Thursday, June 14, 2007

If You've Got HIV, America Doesn't Want You

Gay
"I have HIV," Biagio, a bartender at Escape in Soho tells me, so "I can't ever visit America." He's right, unless he puts his anti-retroviral drugs in unlabeled bottles and hopes immigration control doesn't stop him.
A 1993 law bans all HIV-positive would-be visitors from coming to the U.S. except under special circumstances. The law was put on the books at a time when HIV wasn't well understood and paranoia ran high. It's lingered for over a decade now, leaving people like Biagio and his friends feeling like toxins. Biagio tried to visit Los Angeles a year ago; it would be his first visit to the U.S. But his travel agency warned him not to risk it.
As a UK citizen, he doesn't need a visa to come to America for 90 days or less, but, if caught at customs with HIV-related medication, he could be forced to turn around and head home. "It's ridiculous," Biagio says.
He hasn't encountered this restriction anywhere on his travels throughout Europe so far. And it feeds into a broader view he has of the U.S. as a homophobic state that bans gay unions and ostracizes gays and lesbians in many parts of the country. "It's 18th century" behavior, he tells me. The law was implemented when greater stigma was attached to the disease -- especially regarding gay men -- and he interprets this current law as a perpetuation of that by some.
Biagio has been bartending for fourteen years. He began in Naples, Italy when he was fifteen before coming to London to learn English.

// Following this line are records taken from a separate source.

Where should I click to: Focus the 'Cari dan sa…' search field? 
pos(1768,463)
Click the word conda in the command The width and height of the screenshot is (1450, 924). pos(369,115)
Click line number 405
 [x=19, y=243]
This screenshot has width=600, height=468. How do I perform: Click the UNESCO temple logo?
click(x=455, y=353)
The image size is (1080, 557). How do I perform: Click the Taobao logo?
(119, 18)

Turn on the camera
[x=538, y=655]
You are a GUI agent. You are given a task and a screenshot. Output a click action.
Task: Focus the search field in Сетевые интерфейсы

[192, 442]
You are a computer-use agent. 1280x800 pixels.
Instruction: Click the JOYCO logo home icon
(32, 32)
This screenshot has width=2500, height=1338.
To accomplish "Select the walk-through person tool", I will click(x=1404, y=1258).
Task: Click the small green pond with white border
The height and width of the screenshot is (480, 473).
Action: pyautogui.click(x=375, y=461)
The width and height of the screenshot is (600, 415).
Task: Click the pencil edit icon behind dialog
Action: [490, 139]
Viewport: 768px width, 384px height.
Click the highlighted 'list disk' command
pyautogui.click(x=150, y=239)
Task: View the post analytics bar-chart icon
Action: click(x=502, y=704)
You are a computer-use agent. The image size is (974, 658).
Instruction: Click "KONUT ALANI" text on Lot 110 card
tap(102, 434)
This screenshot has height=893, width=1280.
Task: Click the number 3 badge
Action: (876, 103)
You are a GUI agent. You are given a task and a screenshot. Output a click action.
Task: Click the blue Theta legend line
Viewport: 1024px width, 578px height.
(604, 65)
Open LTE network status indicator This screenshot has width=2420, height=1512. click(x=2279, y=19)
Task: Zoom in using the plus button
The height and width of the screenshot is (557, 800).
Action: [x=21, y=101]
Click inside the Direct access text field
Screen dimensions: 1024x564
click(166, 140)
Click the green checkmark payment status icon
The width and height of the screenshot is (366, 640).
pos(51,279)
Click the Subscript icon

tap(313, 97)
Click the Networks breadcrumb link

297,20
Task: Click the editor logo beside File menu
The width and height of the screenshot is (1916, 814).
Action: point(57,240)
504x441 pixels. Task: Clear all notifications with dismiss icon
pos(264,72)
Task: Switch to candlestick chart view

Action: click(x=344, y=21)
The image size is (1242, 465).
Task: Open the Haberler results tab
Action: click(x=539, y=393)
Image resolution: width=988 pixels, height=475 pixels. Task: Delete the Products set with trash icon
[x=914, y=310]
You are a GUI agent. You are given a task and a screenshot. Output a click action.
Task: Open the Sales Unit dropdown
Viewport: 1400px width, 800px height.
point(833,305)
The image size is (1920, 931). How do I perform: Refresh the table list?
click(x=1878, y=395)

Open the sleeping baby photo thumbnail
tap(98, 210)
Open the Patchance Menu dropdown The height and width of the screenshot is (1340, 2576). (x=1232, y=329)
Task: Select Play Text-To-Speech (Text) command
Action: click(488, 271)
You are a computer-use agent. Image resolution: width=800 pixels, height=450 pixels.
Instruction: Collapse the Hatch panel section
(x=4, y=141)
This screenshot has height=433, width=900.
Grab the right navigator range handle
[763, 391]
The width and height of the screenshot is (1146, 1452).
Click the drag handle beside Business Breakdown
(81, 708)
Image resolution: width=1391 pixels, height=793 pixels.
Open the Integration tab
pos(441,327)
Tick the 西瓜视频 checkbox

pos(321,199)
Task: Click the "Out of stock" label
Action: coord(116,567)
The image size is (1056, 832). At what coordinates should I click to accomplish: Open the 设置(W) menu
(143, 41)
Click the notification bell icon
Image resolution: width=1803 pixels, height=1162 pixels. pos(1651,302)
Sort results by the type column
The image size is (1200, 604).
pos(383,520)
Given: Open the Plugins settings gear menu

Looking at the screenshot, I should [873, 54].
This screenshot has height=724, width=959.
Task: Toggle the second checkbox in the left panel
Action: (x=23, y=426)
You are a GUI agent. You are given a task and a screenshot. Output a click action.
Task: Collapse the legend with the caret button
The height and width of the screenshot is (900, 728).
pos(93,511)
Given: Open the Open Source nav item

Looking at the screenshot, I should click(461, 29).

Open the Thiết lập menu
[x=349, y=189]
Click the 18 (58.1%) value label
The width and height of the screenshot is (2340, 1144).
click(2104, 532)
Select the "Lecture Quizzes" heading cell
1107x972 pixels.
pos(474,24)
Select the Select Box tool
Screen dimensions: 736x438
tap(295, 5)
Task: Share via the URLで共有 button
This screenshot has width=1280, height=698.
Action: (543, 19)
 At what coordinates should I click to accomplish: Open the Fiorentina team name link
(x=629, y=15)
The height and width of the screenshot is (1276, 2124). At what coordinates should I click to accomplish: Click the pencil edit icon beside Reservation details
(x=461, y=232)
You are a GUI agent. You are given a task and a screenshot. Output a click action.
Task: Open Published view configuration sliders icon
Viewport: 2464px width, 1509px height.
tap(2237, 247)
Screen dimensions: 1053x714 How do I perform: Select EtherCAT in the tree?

Five years ago he was diagnosed, and his life changed, oddly, "very much for the better; I started taking care of myself, stopped taking drugs...Of course it'd be better if this had not happened, but..." he's still living his life to the fullest.
Over the past few months there's been serious reconsideration of America's HIV visitor policy. In December Bush talked about re-working it, and the Center for Strategic and International Studies put out a report in March calling for substantial changes to the law. Biagio isn't holding his breath. There are other places and things to see, and he loves it just where he is in Soho "serving drinks with passion" and "putting a smile on people's faces."